= Carrier oil =

Diluent, excipient

Carrier oil, also known as base oil, is the excipient or vehicle used to dilute active ingredients in pharamaceuticals, to dilute essential oils and absolutes in massage and aromatherapy, and to carry other compounds to facilitate their easy incorporation into food. They are so named because they carry the ingredient at a safe concentration.

Both mineral oil (liquid paraffin) and vegetable oils may used be for ingestion (food and oral drugs like laxatives), on-skin use (massage, ointments, cosmetics), and in-air use (aromatherapy). For injection generally only vegetable oils are approved for human use, as mineral oil is hard to break down and causes an inflmmation (it is considered acceptable in veterinary vaccines in controlled amounts as an immunologic adjuvant).
- For food use, national agencies such as the US Food and Drug Administration (FDA) set standards for purity and amounts of use.
- For pharmaceutical use, drug compendia such as the United States Pharmacopeia (USP) set standards for purity.

== Massage and aromatherapy ==
Diluting essential oils is a critical safety practice when using essential oils. Essential oils alone are volatile; they begin to dissipate as soon as they are applied. The rate of dispersion varies based on factors such as viscosity, vapour pressure, and the molecular weight of the volatile components. Carrier oils do not contain a concentrated aroma, unlike essential oils, though some, such as olive, have a mild distinctive smell. Neither do they evaporate like essential oils, which are more volatile. The carrier oils used should be as natural and unadulterated as possible. Many people feel organic oils are of higher quality. Cold-pressing and maceration are the two main methods of producing carrier oils.

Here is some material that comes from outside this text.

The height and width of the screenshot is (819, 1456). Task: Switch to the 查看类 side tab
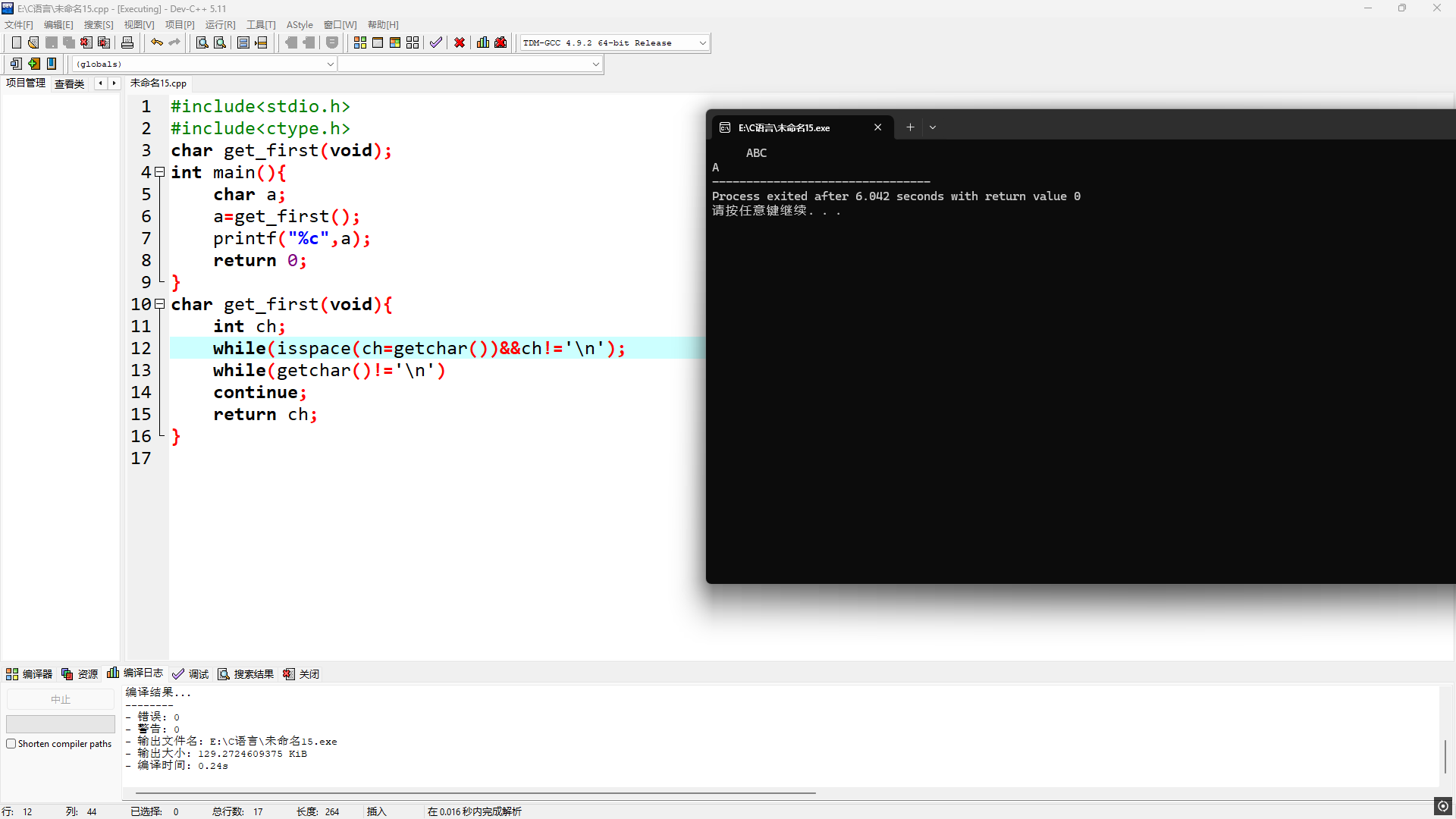click(x=69, y=83)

There is a range of different carrier oils, each with a various therapeutic properties. Choosing an oil will depend on the area being massaged, the presenting conditions and the clients sensitivity and requirements. For massage, viscosity is a major consideration; for example, grape seed oil is typically very thin, while olive oil is much thicker. Sunflower, sweet almond and grape seed oils have viscosities midway between these extremes. Carrier oils can be easily blended to combine their properties of viscosity, acceptability, lubrication, absorption, aroma and so forth.

Infused oils are a combination of a carrier oil and plant material and they can be either commercially or domestically prepared. A base oil, often sunflower, is placed in an airtight container with the appropriate plant material for a time. Calendula and carrot oils are produced in this way.

High quality oils sold for culinary use are often eminently suitable for massage use, and are economical; those obtained by cold pressing are preferred. All carrier oils should be kept cool, and away from strong light, to retard rancidification. Rancid oils should be avoided. Refrigerating oils helps preserve their freshness but some oils should not be refrigerated (e.g. avocado). Very cold oils may appear cloudy, but regain their clear state on returning to room temperature.

Sources passionately disagree on the suitability of mineral oil as a carrier oil.

==Varieties==
True carrier oils are generally cold-pressed or macerated vegetable oils taken from, among others:
- Apricot oil
- Grape seed oil
- Avocado oil
- Olive oil
- Sesame oil
- Evening primrose oil
- Canola (rapeseed oil)
- Camellia seed oil
- Sunflower oil
- Marula oil
- Jojoba oil
- Emu oil
- Castor oil
- Borage seed oil
- Nuts:
  - Walnut oil
  - Peanut oil
  - Pecan oil
  - Macadamia oil
  - Fractionated coconut oil
  - Hazelnut oil
  - Cocoa butter
  - Sweet almond oil

==Safety aspects==
Peanuts are legumes, not true nuts, but they share with true nuts the risk of causing allergic reactions, even in minute amounts. Pure peanut and nut-derived oils are not usually allergenic (as they do not typically contain the proteinaceous part of the plant), but avoiding them may be safer, as serious peanut and nut allergy is widespread, oil purity cannot be guaranteed, and other hypoallergenic oils are easily substituted.